SEC grants permanent relief from rule that could have required private company issuers of Rule 144A debt to make financial statements public

November 8, 2023
1 minutes

On October 30, 2023, the SEC granted permanent relief from Rule 15c2-11 under the Securities Exchange Act of 1934, as amended (the “Exchange Act”) for fixed-income securities traded under Rule 144A under the Securities Act of 1933, as amended.

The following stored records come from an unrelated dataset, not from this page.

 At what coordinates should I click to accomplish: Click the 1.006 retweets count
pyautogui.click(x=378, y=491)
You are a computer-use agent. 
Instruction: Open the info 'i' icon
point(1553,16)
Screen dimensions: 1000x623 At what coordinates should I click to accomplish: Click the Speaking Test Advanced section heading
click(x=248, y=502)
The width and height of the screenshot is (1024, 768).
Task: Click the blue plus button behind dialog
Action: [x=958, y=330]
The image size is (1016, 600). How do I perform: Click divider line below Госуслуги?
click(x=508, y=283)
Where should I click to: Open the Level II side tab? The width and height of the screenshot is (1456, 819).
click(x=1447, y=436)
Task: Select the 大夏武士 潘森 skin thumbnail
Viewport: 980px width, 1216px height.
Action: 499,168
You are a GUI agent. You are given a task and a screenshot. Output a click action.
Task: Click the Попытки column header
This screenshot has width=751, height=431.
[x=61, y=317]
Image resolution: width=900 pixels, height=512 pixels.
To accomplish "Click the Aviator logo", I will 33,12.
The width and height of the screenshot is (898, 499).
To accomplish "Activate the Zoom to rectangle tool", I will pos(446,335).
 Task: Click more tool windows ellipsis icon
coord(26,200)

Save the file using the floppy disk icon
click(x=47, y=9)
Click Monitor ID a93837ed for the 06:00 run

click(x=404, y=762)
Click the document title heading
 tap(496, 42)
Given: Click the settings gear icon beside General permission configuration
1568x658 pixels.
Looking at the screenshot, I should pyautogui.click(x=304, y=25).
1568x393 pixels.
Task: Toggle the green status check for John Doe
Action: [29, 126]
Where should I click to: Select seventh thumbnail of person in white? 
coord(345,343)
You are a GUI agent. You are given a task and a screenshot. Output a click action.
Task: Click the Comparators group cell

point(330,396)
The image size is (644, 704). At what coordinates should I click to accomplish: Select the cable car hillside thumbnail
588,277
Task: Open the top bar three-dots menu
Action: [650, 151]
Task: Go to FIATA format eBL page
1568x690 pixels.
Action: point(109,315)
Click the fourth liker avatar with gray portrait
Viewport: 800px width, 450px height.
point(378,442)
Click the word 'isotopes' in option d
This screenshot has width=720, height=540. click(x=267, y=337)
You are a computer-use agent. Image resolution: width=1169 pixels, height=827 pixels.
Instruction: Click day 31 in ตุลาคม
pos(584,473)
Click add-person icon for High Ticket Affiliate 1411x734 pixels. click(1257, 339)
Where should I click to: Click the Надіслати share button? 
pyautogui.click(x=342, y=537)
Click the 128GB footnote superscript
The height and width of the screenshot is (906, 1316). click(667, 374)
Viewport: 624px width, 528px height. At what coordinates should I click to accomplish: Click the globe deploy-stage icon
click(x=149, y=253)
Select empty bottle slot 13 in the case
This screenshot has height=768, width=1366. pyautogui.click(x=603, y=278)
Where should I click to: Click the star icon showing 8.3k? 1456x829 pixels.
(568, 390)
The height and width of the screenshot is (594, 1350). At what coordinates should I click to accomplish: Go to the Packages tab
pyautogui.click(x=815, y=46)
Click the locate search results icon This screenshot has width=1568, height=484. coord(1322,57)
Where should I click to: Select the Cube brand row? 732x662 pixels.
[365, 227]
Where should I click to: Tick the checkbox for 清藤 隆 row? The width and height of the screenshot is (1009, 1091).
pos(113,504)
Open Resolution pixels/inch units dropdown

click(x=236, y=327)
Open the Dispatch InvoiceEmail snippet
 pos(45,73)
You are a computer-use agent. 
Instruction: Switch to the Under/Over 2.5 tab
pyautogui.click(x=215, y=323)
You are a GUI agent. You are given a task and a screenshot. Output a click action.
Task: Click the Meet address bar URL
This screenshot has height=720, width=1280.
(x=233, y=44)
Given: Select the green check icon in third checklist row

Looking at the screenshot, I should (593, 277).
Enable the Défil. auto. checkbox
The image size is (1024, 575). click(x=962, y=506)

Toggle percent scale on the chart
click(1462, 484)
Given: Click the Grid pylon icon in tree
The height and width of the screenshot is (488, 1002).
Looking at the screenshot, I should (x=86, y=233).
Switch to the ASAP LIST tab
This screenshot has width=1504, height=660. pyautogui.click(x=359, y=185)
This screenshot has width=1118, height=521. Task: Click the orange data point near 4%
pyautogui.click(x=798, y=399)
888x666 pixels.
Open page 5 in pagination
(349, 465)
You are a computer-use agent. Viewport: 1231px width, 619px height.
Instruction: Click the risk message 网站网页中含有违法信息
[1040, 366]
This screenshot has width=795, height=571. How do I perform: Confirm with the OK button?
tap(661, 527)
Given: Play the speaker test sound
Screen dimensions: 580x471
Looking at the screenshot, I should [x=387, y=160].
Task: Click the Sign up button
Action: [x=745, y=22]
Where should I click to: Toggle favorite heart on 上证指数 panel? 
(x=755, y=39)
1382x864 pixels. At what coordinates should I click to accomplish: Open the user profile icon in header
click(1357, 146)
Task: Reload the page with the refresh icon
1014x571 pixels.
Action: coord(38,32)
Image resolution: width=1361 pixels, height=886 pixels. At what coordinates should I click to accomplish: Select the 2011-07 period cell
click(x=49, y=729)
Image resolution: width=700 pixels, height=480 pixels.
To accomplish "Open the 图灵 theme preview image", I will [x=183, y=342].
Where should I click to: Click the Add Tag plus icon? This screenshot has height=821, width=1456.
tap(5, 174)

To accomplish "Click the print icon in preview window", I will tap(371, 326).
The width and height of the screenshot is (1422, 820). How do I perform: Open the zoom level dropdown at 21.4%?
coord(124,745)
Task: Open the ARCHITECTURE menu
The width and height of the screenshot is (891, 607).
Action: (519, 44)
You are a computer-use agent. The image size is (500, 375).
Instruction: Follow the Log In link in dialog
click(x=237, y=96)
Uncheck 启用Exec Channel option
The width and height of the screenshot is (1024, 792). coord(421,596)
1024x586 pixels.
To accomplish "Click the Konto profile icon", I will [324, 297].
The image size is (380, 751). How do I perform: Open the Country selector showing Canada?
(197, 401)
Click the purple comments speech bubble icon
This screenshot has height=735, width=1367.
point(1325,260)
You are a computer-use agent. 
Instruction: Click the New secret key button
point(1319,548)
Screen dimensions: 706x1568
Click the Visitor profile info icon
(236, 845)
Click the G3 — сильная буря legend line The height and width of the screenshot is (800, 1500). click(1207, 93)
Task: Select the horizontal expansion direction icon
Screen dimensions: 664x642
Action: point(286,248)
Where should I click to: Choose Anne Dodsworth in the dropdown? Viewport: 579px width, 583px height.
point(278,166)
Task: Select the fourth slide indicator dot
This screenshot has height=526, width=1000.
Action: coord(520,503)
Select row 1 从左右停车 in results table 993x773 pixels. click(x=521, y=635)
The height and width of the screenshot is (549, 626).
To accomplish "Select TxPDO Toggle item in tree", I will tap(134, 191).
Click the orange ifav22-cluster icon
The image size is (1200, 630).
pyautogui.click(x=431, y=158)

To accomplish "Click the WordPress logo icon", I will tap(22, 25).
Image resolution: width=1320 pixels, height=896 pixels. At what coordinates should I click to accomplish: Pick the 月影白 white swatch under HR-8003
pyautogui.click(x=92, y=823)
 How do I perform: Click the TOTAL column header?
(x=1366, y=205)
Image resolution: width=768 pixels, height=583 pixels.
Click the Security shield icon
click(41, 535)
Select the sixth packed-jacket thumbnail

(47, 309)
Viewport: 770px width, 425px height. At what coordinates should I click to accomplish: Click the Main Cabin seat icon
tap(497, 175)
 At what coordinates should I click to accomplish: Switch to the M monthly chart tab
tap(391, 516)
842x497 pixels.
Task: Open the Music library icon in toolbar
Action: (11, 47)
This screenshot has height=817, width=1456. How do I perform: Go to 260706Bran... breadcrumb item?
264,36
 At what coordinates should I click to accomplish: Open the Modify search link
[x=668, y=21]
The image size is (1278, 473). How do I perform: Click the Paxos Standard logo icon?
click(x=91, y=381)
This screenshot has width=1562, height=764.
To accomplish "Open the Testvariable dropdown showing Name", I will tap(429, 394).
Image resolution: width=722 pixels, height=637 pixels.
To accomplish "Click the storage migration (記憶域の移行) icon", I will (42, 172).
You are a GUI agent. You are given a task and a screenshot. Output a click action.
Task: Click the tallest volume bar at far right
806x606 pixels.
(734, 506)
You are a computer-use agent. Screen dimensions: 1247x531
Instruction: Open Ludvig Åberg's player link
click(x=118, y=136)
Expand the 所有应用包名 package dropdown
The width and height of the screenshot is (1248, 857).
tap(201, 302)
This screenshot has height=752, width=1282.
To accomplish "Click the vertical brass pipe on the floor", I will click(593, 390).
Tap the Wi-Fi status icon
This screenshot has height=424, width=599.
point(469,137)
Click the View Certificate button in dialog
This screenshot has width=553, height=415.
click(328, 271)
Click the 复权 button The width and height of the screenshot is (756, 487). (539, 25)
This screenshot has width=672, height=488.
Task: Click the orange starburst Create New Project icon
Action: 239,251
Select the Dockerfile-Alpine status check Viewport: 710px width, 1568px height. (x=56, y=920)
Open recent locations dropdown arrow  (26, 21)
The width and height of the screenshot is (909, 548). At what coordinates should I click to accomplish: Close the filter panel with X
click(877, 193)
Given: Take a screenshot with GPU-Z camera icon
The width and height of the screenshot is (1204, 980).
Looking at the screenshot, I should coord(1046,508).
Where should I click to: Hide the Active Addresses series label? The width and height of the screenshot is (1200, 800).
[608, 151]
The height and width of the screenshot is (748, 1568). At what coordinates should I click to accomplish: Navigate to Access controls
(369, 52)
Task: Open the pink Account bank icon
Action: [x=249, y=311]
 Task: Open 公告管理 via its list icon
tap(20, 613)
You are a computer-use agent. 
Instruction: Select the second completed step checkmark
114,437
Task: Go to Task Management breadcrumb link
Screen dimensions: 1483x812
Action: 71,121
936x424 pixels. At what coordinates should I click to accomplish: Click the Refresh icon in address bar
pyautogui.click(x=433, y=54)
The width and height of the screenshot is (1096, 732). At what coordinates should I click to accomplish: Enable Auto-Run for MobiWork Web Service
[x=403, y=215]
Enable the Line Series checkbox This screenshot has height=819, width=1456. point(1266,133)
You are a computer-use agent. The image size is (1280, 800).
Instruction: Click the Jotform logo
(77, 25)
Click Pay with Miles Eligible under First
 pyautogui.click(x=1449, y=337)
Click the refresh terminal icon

Absent that relief, beginning in early 2025, broker-dealers would have been prohibited from publishing quotations for Rule 144A fixed-income securities if the issuer of those securities did not make certain financial information publicly available.

As discussed in our prior Alert, in September 2020 the SEC amended Rule 15c2-11, which governs when broker-dealers can publish quotations for securities to, among other things, generally prohibit broker-dealers from publishing quotations for an issuer’s securities in a quotation medium when current information about the issuer is not publicly available.

In 2021, the SEC staff clarified that they interpreted Rule 15c2-11 to apply to fixed-income securities as well as equity securities and granted time-limited relief through January 4, 2023 from the public information requirement for fixed-income securities offered pursuant to Rule 144A. The SEC later extended that relief until January 4, 2025.

The SEC’s grant of permanent relief allows issuers of Rule 144A fixed-income securities that are not reporting companies under the Exchange Act, or are exempt from reporting under Rule 12g3-2(b) under the Exchange Act, to continue following long-standing and well-developed disclosure practices, by providing financial information to holders and prospective purchasers of those securities – often through password-protected data rooms – rather than making their financial information publicly available.

The relief granted by the SEC should address significant concerns raised by market participants that the application of Rule 15c2-11 to currently outstanding Rule 144A fixed-income securities would impair the liquidity and pricing of those securities if private company issuers were not willing to make financial information publicly available.

Additionally, absent the relief granted by the SEC, private companies that did not wish to make financial information publicly available may have eschewed issuing fixed-income securities in the Rule 144A market in the future.